[BEGIN Material for this exercise]

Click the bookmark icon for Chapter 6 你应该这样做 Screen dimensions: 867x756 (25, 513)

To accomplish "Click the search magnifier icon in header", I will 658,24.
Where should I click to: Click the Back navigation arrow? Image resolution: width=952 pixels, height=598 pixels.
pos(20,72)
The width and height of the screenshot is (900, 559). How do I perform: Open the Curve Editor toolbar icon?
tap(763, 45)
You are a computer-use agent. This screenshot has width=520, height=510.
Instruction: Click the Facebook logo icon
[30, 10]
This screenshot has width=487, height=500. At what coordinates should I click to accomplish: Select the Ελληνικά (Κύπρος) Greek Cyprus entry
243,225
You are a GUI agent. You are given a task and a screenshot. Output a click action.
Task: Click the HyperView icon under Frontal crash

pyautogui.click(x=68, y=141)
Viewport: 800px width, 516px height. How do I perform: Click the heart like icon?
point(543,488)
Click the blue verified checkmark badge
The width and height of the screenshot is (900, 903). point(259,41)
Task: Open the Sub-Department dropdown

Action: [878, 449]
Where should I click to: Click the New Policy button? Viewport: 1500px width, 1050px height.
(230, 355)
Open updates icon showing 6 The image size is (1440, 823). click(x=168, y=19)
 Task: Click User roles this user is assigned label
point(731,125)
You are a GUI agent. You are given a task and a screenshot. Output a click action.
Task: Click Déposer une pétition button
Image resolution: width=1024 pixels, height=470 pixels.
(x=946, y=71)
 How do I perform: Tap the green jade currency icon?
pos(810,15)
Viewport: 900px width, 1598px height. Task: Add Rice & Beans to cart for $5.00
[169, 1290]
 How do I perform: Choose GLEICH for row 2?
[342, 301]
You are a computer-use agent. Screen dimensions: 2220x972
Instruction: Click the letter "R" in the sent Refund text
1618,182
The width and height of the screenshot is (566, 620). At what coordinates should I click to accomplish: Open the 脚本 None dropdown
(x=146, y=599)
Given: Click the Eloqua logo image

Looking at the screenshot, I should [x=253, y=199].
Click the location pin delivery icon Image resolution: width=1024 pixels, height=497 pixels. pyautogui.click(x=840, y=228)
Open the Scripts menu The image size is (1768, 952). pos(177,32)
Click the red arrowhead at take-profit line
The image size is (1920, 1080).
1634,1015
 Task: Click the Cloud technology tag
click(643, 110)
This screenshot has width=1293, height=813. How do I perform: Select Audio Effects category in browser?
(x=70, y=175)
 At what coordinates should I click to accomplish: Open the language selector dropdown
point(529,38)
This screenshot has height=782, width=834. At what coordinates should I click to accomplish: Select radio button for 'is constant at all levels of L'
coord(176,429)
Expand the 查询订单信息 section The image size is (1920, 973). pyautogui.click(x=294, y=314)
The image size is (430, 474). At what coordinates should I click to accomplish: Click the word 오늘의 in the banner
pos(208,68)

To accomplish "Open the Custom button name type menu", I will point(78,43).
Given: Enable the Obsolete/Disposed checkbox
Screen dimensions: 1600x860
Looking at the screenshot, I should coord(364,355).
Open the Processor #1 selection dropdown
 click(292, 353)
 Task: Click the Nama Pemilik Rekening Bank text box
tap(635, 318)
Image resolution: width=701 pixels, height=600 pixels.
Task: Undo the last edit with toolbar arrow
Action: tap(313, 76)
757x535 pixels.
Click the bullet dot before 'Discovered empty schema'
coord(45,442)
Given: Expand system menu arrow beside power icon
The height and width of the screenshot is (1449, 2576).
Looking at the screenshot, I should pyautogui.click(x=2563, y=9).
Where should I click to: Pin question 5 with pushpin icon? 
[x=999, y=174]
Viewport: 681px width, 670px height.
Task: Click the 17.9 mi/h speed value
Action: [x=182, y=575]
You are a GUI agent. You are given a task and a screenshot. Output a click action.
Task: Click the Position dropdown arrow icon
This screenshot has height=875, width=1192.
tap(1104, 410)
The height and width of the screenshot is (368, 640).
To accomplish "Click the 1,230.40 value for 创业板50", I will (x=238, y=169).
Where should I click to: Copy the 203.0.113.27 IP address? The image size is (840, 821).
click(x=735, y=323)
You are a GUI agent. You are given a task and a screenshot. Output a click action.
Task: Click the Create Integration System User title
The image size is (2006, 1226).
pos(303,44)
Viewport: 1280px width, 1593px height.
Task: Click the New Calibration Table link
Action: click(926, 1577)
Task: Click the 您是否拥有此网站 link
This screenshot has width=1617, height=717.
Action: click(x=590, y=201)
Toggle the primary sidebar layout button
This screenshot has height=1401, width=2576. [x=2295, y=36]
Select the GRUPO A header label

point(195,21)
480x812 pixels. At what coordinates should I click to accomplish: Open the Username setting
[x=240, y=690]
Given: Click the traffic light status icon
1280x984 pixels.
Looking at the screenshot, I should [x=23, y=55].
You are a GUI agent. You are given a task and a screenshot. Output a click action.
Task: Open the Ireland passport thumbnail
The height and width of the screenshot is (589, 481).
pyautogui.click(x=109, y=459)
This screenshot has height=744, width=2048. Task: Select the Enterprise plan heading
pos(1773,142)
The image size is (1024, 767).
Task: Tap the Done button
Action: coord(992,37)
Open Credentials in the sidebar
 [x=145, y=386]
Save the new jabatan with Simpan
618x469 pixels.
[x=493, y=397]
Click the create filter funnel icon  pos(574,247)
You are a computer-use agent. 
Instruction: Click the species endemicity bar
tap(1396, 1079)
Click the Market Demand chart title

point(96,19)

[END Material for this exercise]

**Directive**:
Repeat every one of the items above word for word, in the same order and with no changes.

**Full solution**:
Click the bookmark icon for Chapter 6 你应该这样做 Screen dimensions: 867x756 (25, 513)

To accomplish "Click the search magnifier icon in header", I will 658,24.
Where should I click to: Click the Back navigation arrow? Image resolution: width=952 pixels, height=598 pixels.
pos(20,72)
The width and height of the screenshot is (900, 559). How do I perform: Open the Curve Editor toolbar icon?
tap(763, 45)
You are a computer-use agent. This screenshot has width=520, height=510.
Instruction: Click the Facebook logo icon
[30, 10]
This screenshot has width=487, height=500. At what coordinates should I click to accomplish: Select the Ελληνικά (Κύπρος) Greek Cyprus entry
243,225
You are a GUI agent. You are given a task and a screenshot. Output a click action.
Task: Click the HyperView icon under Frontal crash

pyautogui.click(x=68, y=141)
Viewport: 800px width, 516px height. How do I perform: Click the heart like icon?
point(543,488)
Click the blue verified checkmark badge
The width and height of the screenshot is (900, 903). point(259,41)
Task: Open the Sub-Department dropdown

Action: [878, 449]
Where should I click to: Click the New Policy button? Viewport: 1500px width, 1050px height.
(230, 355)
Open updates icon showing 6 The image size is (1440, 823). click(x=168, y=19)
 Task: Click User roles this user is assigned label
point(731,125)
You are a GUI agent. You are given a task and a screenshot. Output a click action.
Task: Click Déposer une pétition button
Image resolution: width=1024 pixels, height=470 pixels.
(x=946, y=71)
 How do I perform: Tap the green jade currency icon?
pos(810,15)
Viewport: 900px width, 1598px height. Task: Add Rice & Beans to cart for $5.00
[169, 1290]
 How do I perform: Choose GLEICH for row 2?
[342, 301]
You are a computer-use agent. Screen dimensions: 2220x972
Instruction: Click the letter "R" in the sent Refund text
1618,182
The width and height of the screenshot is (566, 620). At what coordinates should I click to accomplish: Open the 脚本 None dropdown
(x=146, y=599)
Given: Click the Eloqua logo image

Looking at the screenshot, I should [x=253, y=199].
Click the location pin delivery icon Image resolution: width=1024 pixels, height=497 pixels. pyautogui.click(x=840, y=228)
Open the Scripts menu The image size is (1768, 952). pos(177,32)
Click the red arrowhead at take-profit line
The image size is (1920, 1080).
1634,1015
 Task: Click the Cloud technology tag
click(643, 110)
This screenshot has width=1293, height=813. How do I perform: Select Audio Effects category in browser?
(x=70, y=175)
 At what coordinates should I click to accomplish: Open the language selector dropdown
point(529,38)
This screenshot has height=782, width=834. At what coordinates should I click to accomplish: Select radio button for 'is constant at all levels of L'
coord(176,429)
Expand the 查询订单信息 section The image size is (1920, 973). pyautogui.click(x=294, y=314)
The image size is (430, 474). At what coordinates should I click to accomplish: Click the word 오늘의 in the banner
pos(208,68)

To accomplish "Open the Custom button name type menu", I will point(78,43).
Given: Enable the Obsolete/Disposed checkbox
Screen dimensions: 1600x860
Looking at the screenshot, I should coord(364,355).
Open the Processor #1 selection dropdown
 click(292, 353)
 Task: Click the Nama Pemilik Rekening Bank text box
tap(635, 318)
Image resolution: width=701 pixels, height=600 pixels.
Task: Undo the last edit with toolbar arrow
Action: tap(313, 76)
757x535 pixels.
Click the bullet dot before 'Discovered empty schema'
coord(45,442)
Given: Expand system menu arrow beside power icon
The height and width of the screenshot is (1449, 2576).
Looking at the screenshot, I should pyautogui.click(x=2563, y=9).
Where should I click to: Pin question 5 with pushpin icon? 
[x=999, y=174]
Viewport: 681px width, 670px height.
Task: Click the 17.9 mi/h speed value
Action: [x=182, y=575]
You are a GUI agent. You are given a task and a screenshot. Output a click action.
Task: Click the Position dropdown arrow icon
This screenshot has height=875, width=1192.
tap(1104, 410)
The height and width of the screenshot is (368, 640).
To accomplish "Click the 1,230.40 value for 创业板50", I will (x=238, y=169).
Where should I click to: Copy the 203.0.113.27 IP address? The image size is (840, 821).
click(x=735, y=323)
You are a GUI agent. You are given a task and a screenshot. Output a click action.
Task: Click the Create Integration System User title
The image size is (2006, 1226).
pos(303,44)
Viewport: 1280px width, 1593px height.
Task: Click the New Calibration Table link
Action: click(926, 1577)
Task: Click the 您是否拥有此网站 link
This screenshot has width=1617, height=717.
Action: click(x=590, y=201)
Toggle the primary sidebar layout button
This screenshot has height=1401, width=2576. [x=2295, y=36]
Select the GRUPO A header label

point(195,21)
480x812 pixels. At what coordinates should I click to accomplish: Open the Username setting
[x=240, y=690]
Given: Click the traffic light status icon
1280x984 pixels.
Looking at the screenshot, I should [x=23, y=55].
You are a GUI agent. You are given a task and a screenshot. Output a click action.
Task: Open the Ireland passport thumbnail
The height and width of the screenshot is (589, 481).
pyautogui.click(x=109, y=459)
This screenshot has height=744, width=2048. Task: Select the Enterprise plan heading
pos(1773,142)
The image size is (1024, 767).
Task: Tap the Done button
Action: coord(992,37)
Open Credentials in the sidebar
 [x=145, y=386]
Save the new jabatan with Simpan
618x469 pixels.
[x=493, y=397]
Click the create filter funnel icon  pos(574,247)
You are a computer-use agent. 
Instruction: Click the species endemicity bar
tap(1396, 1079)
Click the Market Demand chart title

point(96,19)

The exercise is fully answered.